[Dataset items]
+===+

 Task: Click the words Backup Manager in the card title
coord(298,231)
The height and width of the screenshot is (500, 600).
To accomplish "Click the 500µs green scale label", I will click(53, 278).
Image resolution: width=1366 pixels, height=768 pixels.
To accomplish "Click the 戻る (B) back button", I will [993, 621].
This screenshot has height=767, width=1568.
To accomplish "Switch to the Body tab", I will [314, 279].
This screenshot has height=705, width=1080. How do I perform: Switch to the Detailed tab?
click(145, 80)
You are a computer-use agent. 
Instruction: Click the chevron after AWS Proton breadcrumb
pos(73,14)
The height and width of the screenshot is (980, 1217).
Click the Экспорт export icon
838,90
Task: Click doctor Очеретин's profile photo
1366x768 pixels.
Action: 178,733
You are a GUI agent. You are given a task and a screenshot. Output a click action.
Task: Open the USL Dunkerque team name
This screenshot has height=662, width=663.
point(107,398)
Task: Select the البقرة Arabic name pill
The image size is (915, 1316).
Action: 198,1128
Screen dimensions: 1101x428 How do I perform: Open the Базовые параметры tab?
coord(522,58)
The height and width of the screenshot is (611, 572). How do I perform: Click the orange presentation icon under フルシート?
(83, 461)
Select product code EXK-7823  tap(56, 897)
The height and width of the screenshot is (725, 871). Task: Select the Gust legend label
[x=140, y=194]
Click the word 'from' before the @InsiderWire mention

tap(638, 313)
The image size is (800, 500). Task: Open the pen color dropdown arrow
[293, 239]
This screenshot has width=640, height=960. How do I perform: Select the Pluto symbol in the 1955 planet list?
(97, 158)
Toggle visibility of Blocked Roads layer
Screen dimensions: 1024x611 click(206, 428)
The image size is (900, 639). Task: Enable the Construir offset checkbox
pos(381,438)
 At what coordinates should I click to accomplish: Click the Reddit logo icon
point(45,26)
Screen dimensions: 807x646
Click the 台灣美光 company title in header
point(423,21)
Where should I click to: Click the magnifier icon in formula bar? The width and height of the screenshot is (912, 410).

+===+

THE TASK
The task requires an exact copy of all the lines above.

EXERCISE RESULT
 Task: Click the words Backup Manager in the card title
coord(298,231)
The height and width of the screenshot is (500, 600).
To accomplish "Click the 500µs green scale label", I will click(53, 278).
Image resolution: width=1366 pixels, height=768 pixels.
To accomplish "Click the 戻る (B) back button", I will [993, 621].
This screenshot has height=767, width=1568.
To accomplish "Switch to the Body tab", I will [314, 279].
This screenshot has height=705, width=1080. How do I perform: Switch to the Detailed tab?
click(145, 80)
You are a computer-use agent. 
Instruction: Click the chevron after AWS Proton breadcrumb
pos(73,14)
The height and width of the screenshot is (980, 1217).
Click the Экспорт export icon
838,90
Task: Click doctor Очеретин's profile photo
1366x768 pixels.
Action: 178,733
You are a GUI agent. You are given a task and a screenshot. Output a click action.
Task: Open the USL Dunkerque team name
This screenshot has height=662, width=663.
point(107,398)
Task: Select the البقرة Arabic name pill
The image size is (915, 1316).
Action: 198,1128
Screen dimensions: 1101x428 How do I perform: Open the Базовые параметры tab?
coord(522,58)
The height and width of the screenshot is (611, 572). How do I perform: Click the orange presentation icon under フルシート?
(83, 461)
Select product code EXK-7823  tap(56, 897)
The height and width of the screenshot is (725, 871). Task: Select the Gust legend label
[x=140, y=194]
Click the word 'from' before the @InsiderWire mention

tap(638, 313)
The image size is (800, 500). Task: Open the pen color dropdown arrow
[293, 239]
This screenshot has width=640, height=960. How do I perform: Select the Pluto symbol in the 1955 planet list?
(97, 158)
Toggle visibility of Blocked Roads layer
Screen dimensions: 1024x611 click(206, 428)
The image size is (900, 639). Task: Enable the Construir offset checkbox
pos(381,438)
 At what coordinates should I click to accomplish: Click the Reddit logo icon
point(45,26)
Screen dimensions: 807x646
Click the 台灣美光 company title in header
point(423,21)
Where should I click to: Click the magnifier icon in formula bar? The width and height of the screenshot is (912, 410).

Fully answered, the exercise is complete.